Financial account reporting: On the revenue side, Pelosi also told reporters that she believes the final reconciliation package will include a provision from President Biden’s fiscal year 2022 budget blueprint that would require financial institutions to report gross inflows and outflows from customer accounts with a breakdown for physical cash, transactions with a foreign account, and transfers to and from another account with the same owner, except for those accounts with a gross flow below a specified threshold.
The proposal, which was not part of the Build Back Better tax title that the House Ways and Means Committee approved last month, is intended to address the “tax gap”—the difference between the amount of money owed to the government in taxes and the amount actually paid on a timely basis.

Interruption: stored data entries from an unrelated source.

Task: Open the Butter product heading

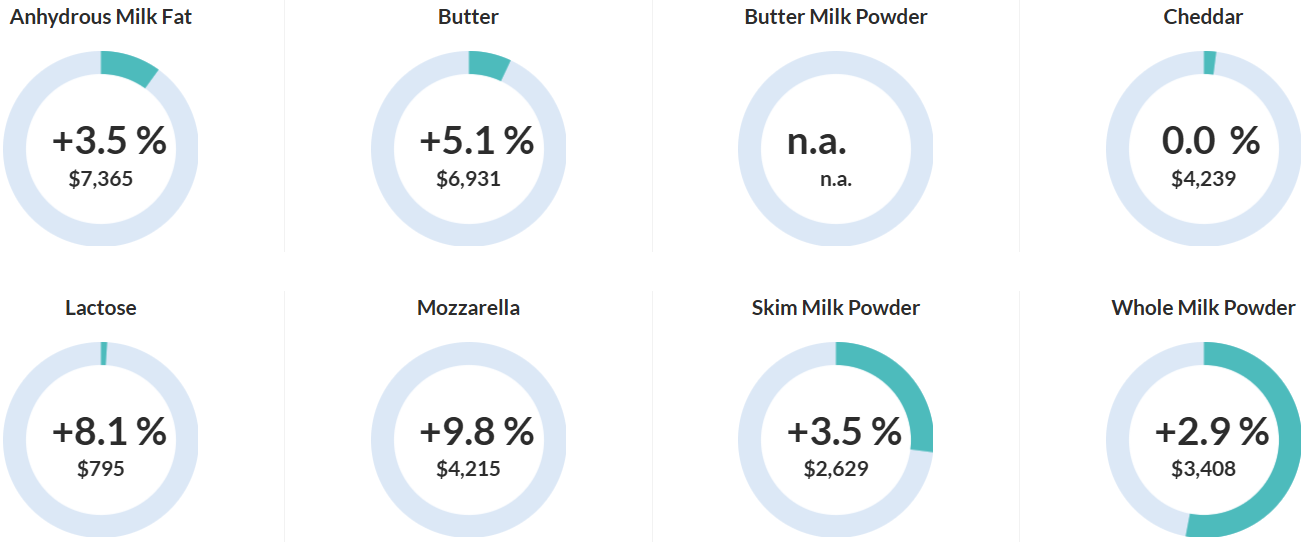Action: [468, 17]
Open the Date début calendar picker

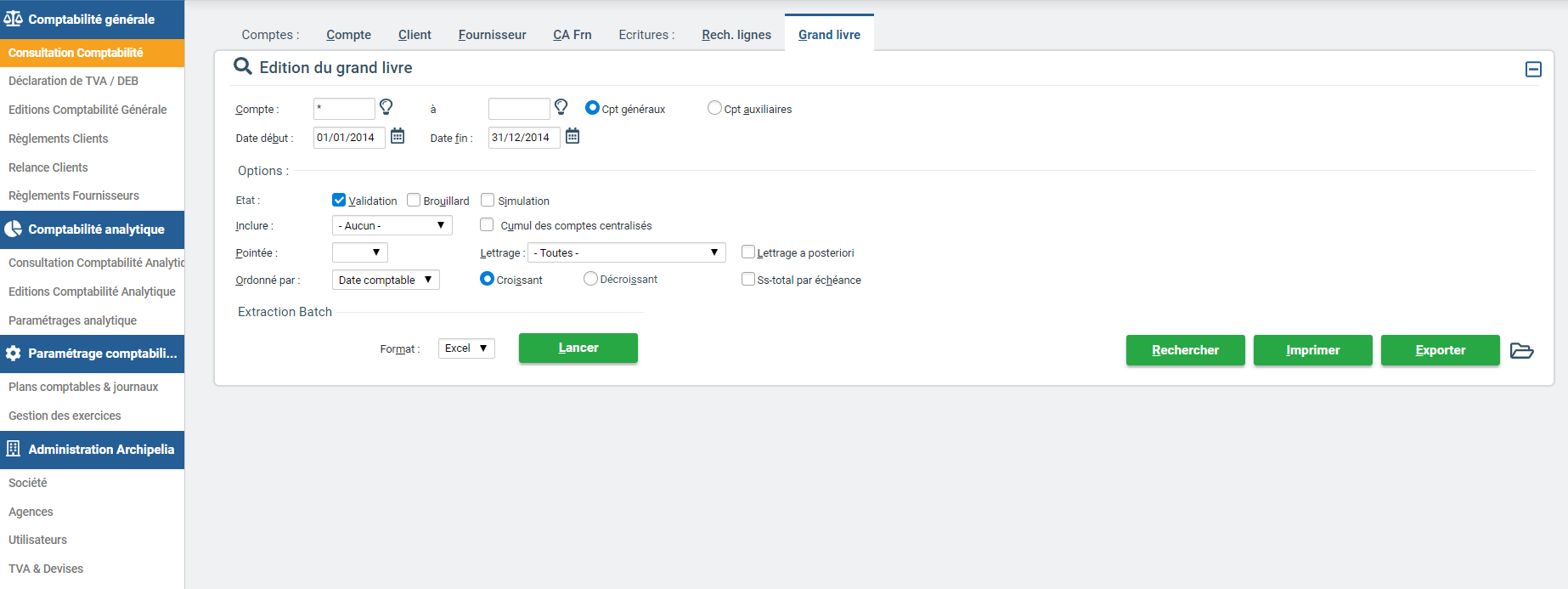(398, 136)
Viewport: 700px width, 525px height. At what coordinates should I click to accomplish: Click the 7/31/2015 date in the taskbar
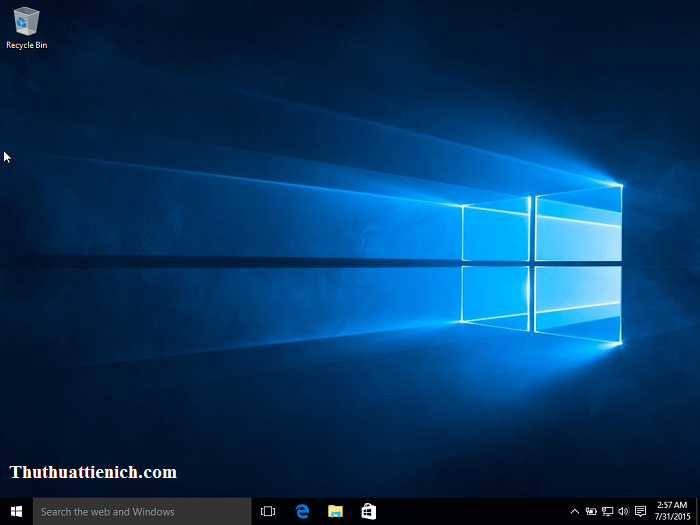(x=671, y=517)
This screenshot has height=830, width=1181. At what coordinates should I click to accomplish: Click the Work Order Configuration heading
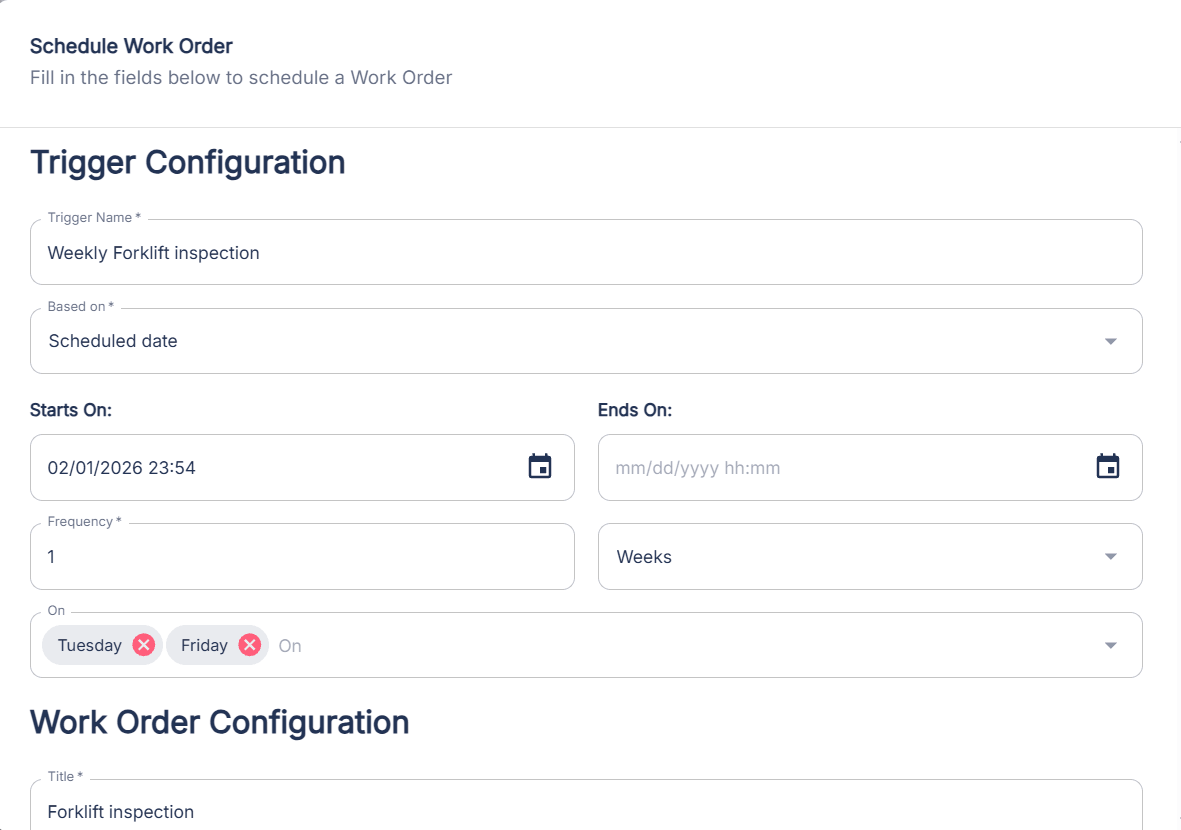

Responding to a reporter’s question, Pelosi commented that “if people are breaking the law and not paying their taxes, one way to track them is through the banking measure.” She added, though, that the threshold for triggering the reporting requirement—$600 under the administration’s proposal—would be subject to negotiation.
Timing: Pelosi and Senate Majority Leader Schumer have targeted the end of October—when a short-term patch for surface transportation spending authority is set to expire—for reaching an agreement that would allow both the Build Back Better Act and the Infrastructure Innovation and Jobs Act to move forward. (The most recent multi-year reauthorization of spending authority for surface transportation programs lapsed on September 30, which prompted Congress to adopt the short-term patch. The infrastructure legislation would renew spending authority for five years.)
At her press conference, Pelosi did not comment directly on this self-imposed deadline but said she was “optimistic that we will get to where we need to be in a timely fashion.”
Schumer emphasized the deadline—and the need for compromise on the reconciliation package—in an October 14 letter to Senate Democrats.
“I have said from the beginning that the execution of the two-track legislative strategy for the bipartisan infrastructure bill and the Build Back Better Act would be difficult,” Schumer wrote. “To pass meaningful legislation, we must put aside our differences and find the common ground within our party. As with any bill of such historic proportions, not every member will get everything he or she wants. . . . At the end of the day, we will pass legislation that will dramatically improve the lives of the American people. And we must aim to do that in the month of October.”
Other lawmakers, however, have argued against setting artificial deadlines as negotiations on the Build Back Better package continue. Rep. Jayapal of the Congressional Progressive Caucus told reporters this week that “the short-term surface transportation extension can always be extended if we have to.”
The administration, for its part, indicated this week that President Biden expects to see signs of progress from congressional negotiators.
“[T]ime is not unlimited,” White House Press Secretary Jen Psaki said at an October 13 press briefing, “and certainly the president and our entire senior team is continuing to press all members about the need to move forward and to find a way to unify around a package that can deliver results to the American people.”